Books Magazine

The Prettiest Star by @CarterSickels

By Pamelascott
A stunning novel about the bounds of family and redemption, shines light on an overlooked part of the AIDs epidemic when men returned to their rural communities to die, by Lambda Literary Emerging Writer Award-winning author Carter Sickels.

Small-town Appalachia doesn't have a lot going for it, but it's where Brian is from, where his family is, and where he's chosen to return to die.

At eighteen, Brian, like so many other promising young gay men, arrived in New York City without much more than a love for the freedom and release from his past that it promised. But within six short years, AIDS would claim his lover, his friends, and his future. With nothing left in New York but memories of death, Brian decides to write his mother a letter asking to come back to the place, and family, he was once so desperate to escape.

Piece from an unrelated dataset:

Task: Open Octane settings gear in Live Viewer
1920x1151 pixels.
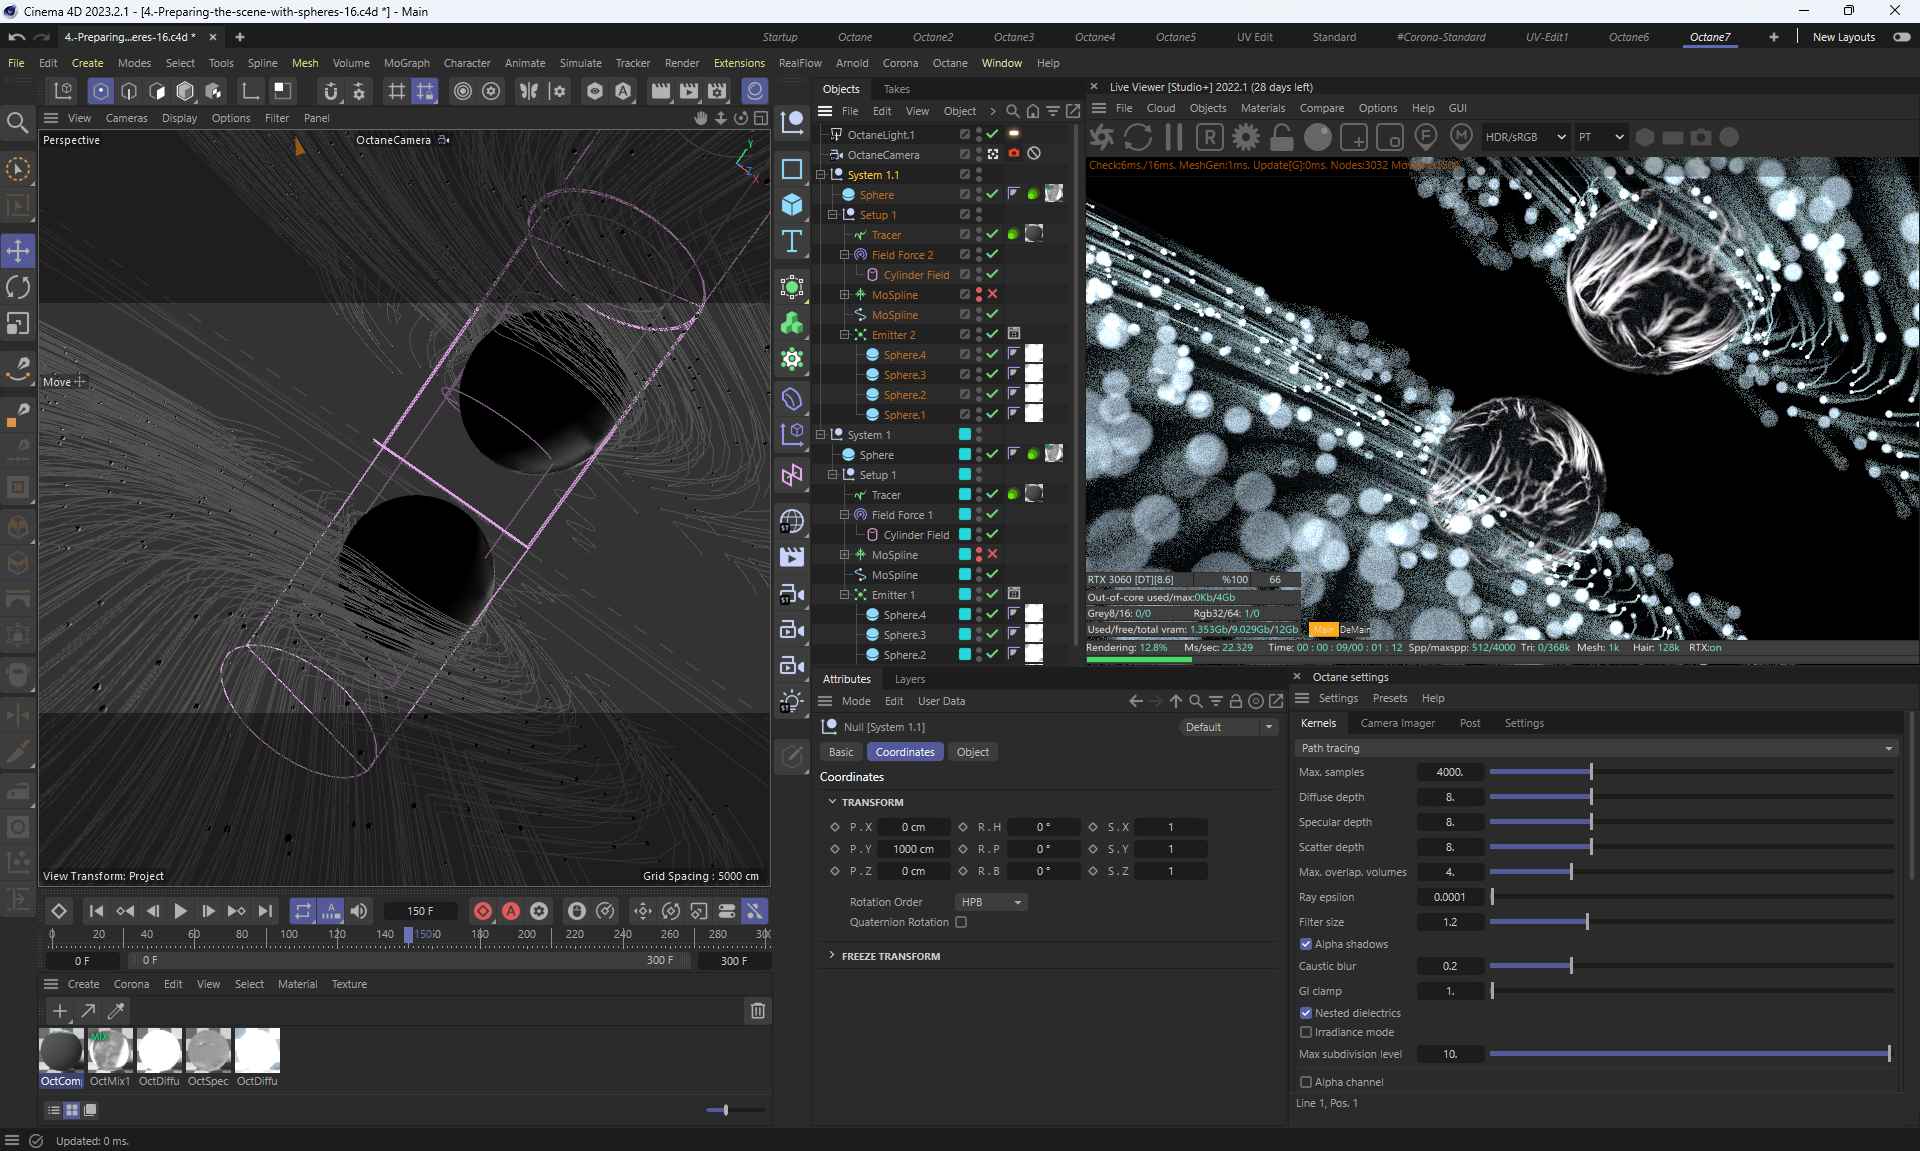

Set in 1986, a year after Rock Hudson's death shifted the public consciousness of the epidemic and brought the news of AIDS into living rooms and kitchens across America, it is a novel that speaks to the question of what home and family means when we try to forge a life for ourselves in a world that can be harsh and unpredictable. It is written at the far reaches of love and understanding and zeroes in on the moments where those two forces reach for each other, and sometimes touch.

***

He went out with his camcorder. APRIL 20, 1986, NEW YORK CITY

***

(@HubCityPress, 25 May 2021, ebook, 342 pages, borrowed from @GlasgowLib via @OverDriveInc, # POPSUGARReadingChallenge, a book with a constellation on the cover or in the title)

***

I found it a surreal experience reading The Prettiest Star after watching the TV series Angels in America which is set in New York during the same era and also deals with a gay man who has AIDS. I thought this was an incredible book. It was sad at times, as Brian returns home to his family, he's dying and wants comfort but is greeted with hostility and prejudice instead because he grew up in small, homophobic town. I was shocked by the reaction of people when they find out he's gay and has AIDS. I cried a lot reading this book but in a good way. This is well worth a read.